=== WORK TO BE COMPLETED ===
Go to the line that contains "You are a GUI". Restate that line and each one after it exactly, through the end of the records, without pictures.

*** INFORMATION PROVIDED Section Begins ***

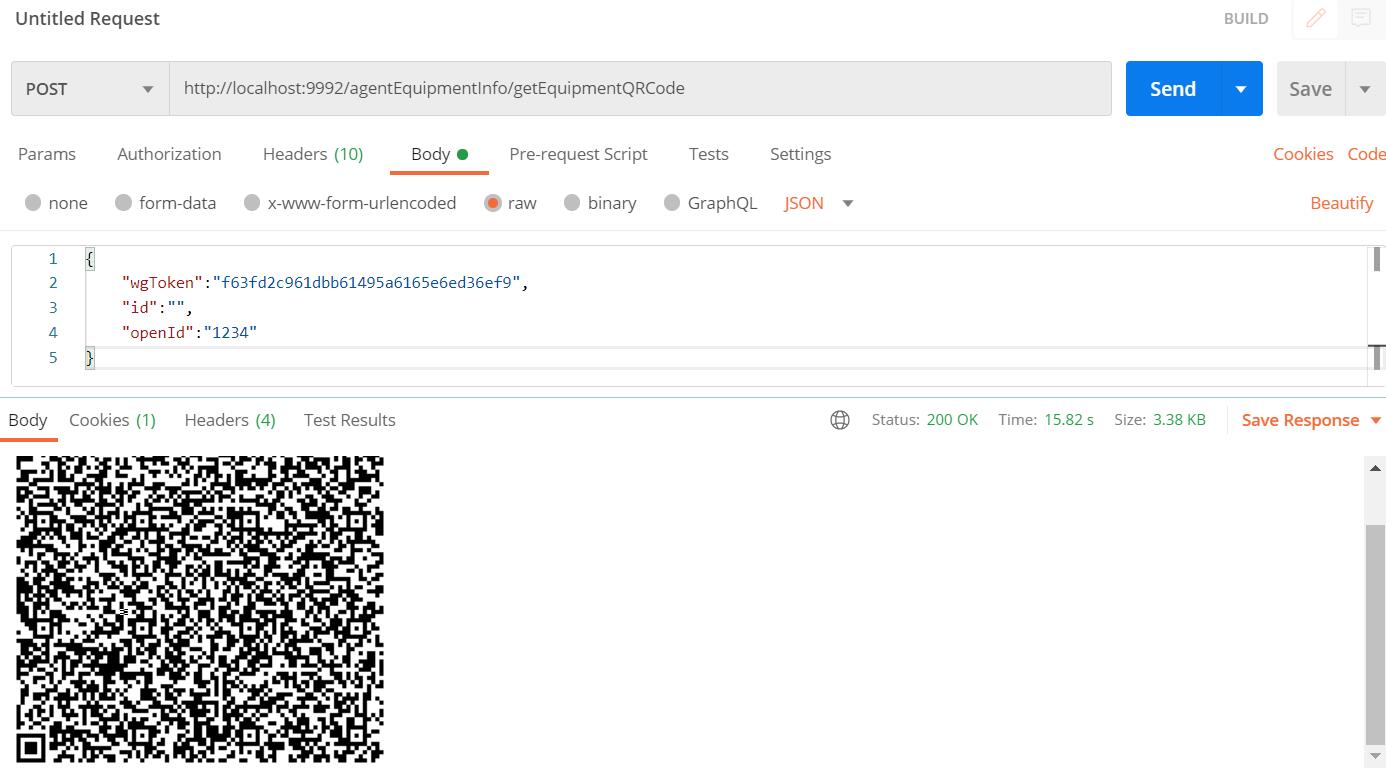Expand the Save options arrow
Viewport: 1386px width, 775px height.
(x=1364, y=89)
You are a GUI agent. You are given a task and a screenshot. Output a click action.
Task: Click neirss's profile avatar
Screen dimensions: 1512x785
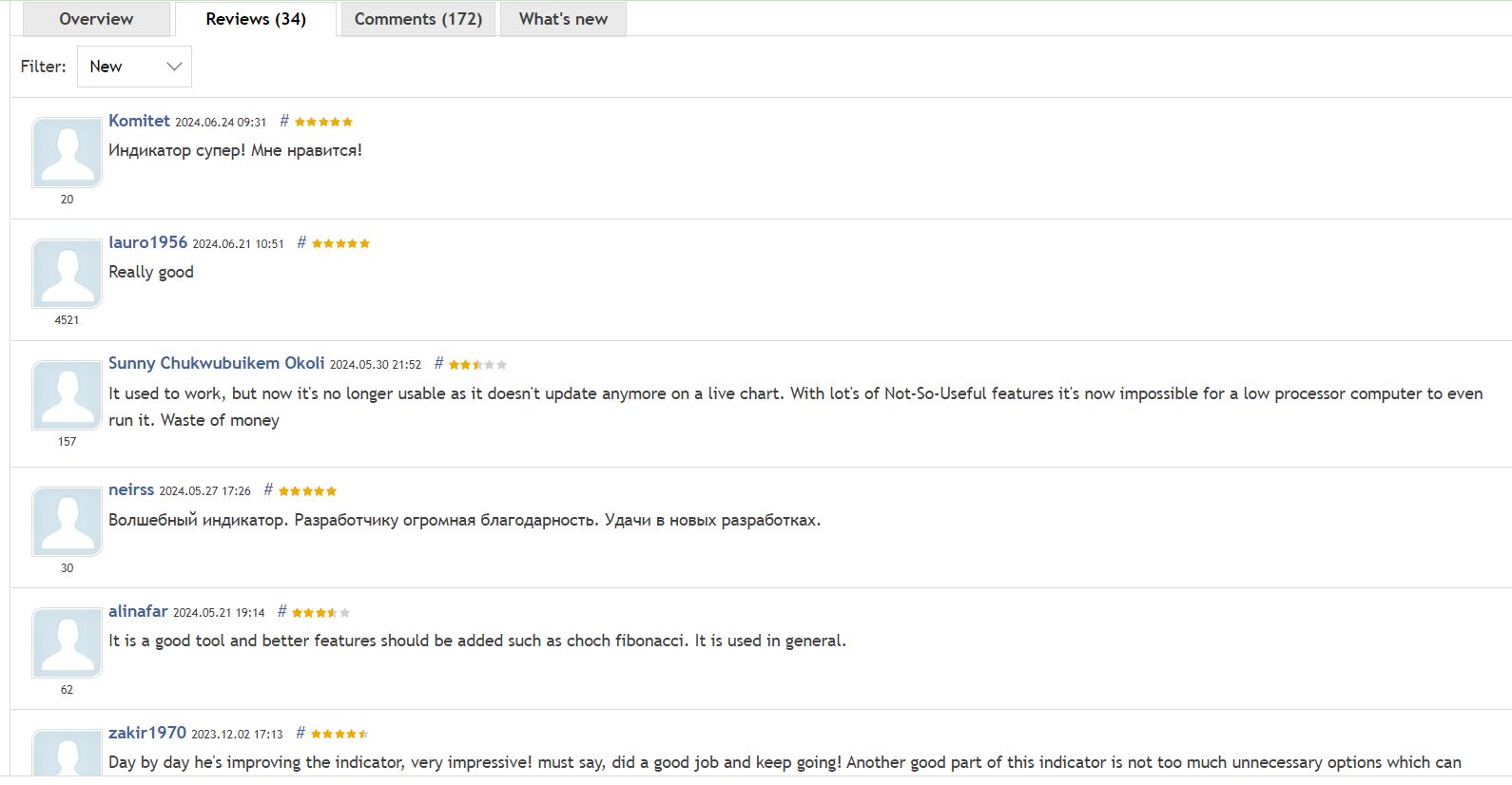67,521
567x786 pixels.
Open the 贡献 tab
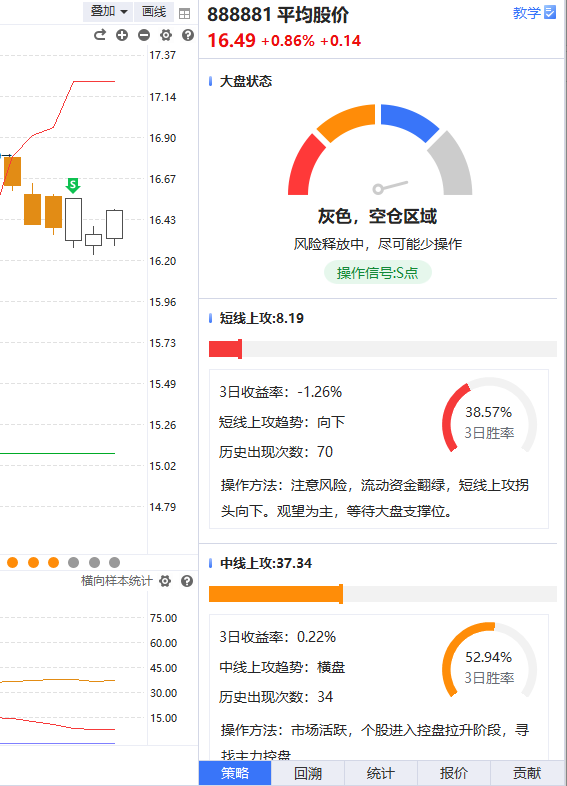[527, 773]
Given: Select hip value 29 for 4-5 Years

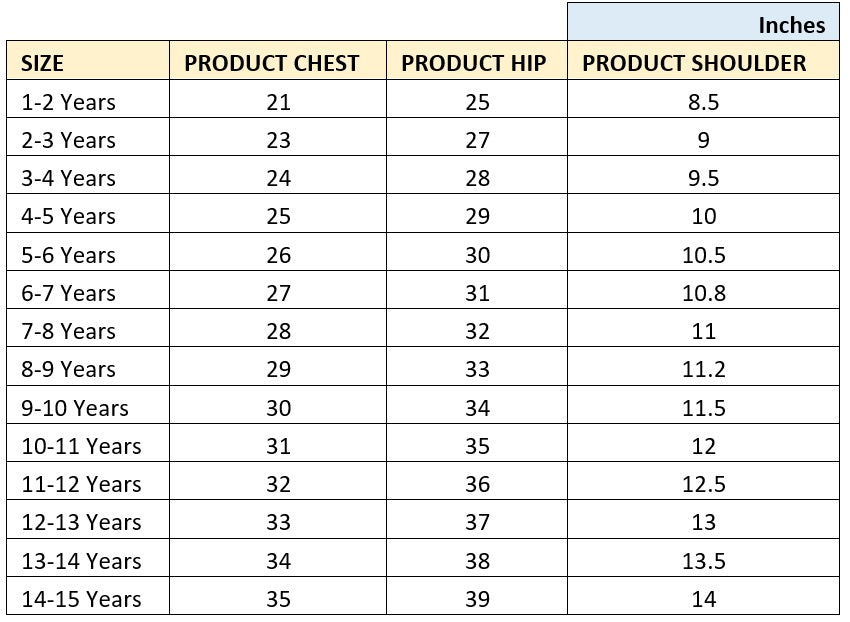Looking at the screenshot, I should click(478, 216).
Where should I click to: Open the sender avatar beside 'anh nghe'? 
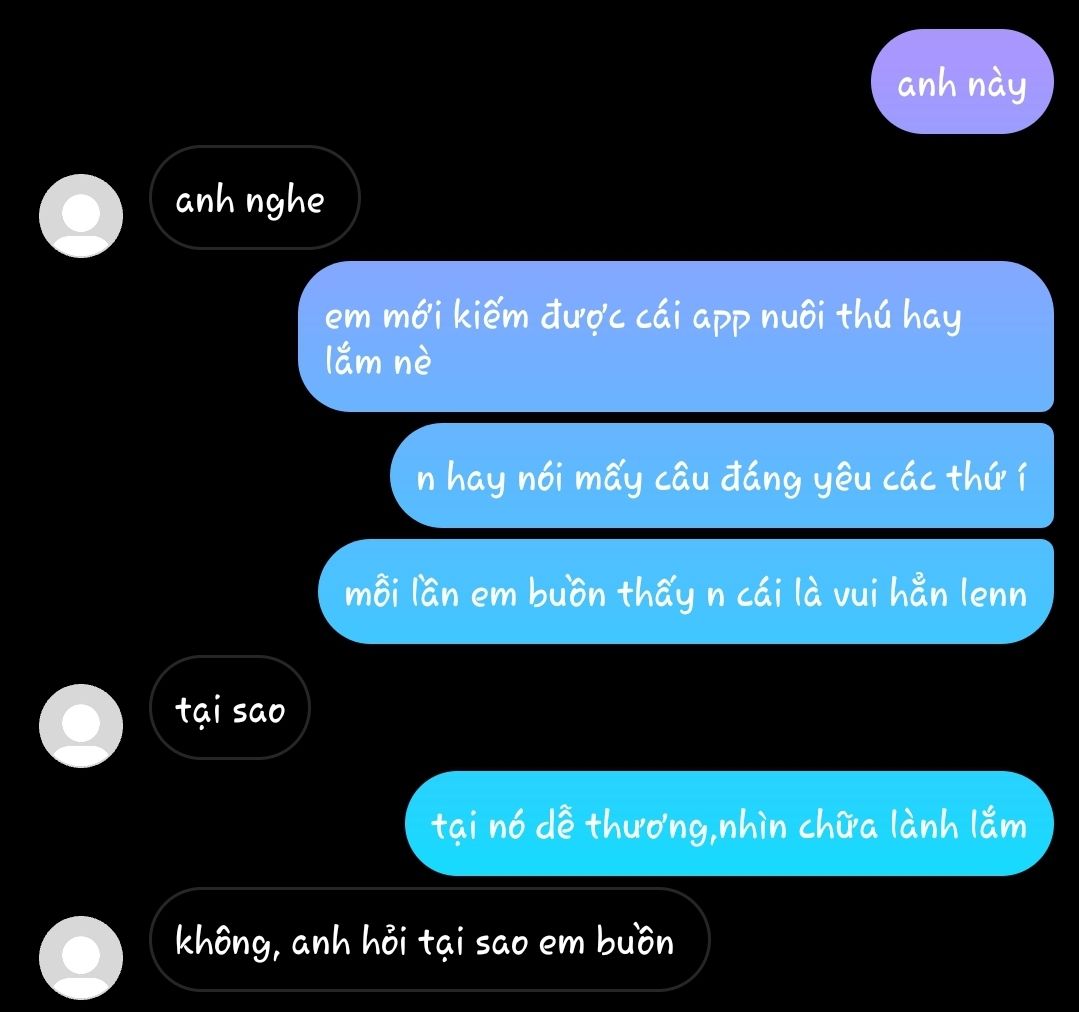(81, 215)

*** INFORMATION PROVIDED Section Ends ***

=== WORKED SOLUTION ===
You are a GUI agent. You are given a task and a screenshot. Output a click action.
Task: Click neirss's profile avatar
Screen dimensions: 1512x785
67,521
567x786 pixels.
Open the 贡献 tab
[527, 773]
Given: Select hip value 29 for 4-5 Years

Looking at the screenshot, I should click(478, 216).
Where should I click to: Open the sender avatar beside 'anh nghe'? 
(81, 215)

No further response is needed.